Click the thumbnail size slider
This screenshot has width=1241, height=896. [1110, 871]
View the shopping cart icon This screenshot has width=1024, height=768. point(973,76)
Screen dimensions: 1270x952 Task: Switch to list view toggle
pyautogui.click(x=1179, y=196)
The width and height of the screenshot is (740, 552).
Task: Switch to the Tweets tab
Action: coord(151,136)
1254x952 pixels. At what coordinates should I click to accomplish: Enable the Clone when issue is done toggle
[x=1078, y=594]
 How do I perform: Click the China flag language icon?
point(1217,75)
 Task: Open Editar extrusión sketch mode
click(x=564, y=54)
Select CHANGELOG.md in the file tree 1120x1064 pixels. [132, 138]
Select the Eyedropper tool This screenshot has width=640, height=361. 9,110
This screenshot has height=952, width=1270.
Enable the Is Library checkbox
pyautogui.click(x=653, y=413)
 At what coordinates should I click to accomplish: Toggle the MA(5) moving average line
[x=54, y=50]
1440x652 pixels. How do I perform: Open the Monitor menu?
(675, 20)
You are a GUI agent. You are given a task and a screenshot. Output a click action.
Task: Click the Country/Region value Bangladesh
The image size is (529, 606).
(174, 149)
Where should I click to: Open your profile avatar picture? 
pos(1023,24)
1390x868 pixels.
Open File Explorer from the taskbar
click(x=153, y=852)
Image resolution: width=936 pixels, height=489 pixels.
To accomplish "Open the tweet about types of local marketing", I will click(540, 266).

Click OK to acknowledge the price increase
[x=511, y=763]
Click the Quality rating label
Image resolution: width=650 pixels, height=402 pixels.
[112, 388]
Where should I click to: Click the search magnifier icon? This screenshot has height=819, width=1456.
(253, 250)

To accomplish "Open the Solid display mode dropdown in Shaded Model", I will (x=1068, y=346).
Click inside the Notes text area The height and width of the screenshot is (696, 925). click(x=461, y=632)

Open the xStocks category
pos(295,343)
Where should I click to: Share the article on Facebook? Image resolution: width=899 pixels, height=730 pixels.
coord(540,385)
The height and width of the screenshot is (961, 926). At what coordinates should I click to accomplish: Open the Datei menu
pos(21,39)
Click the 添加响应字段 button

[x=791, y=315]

Direction
Count the lines in the material above that contain the word "icon" and give only that number.

Answer to this problem
3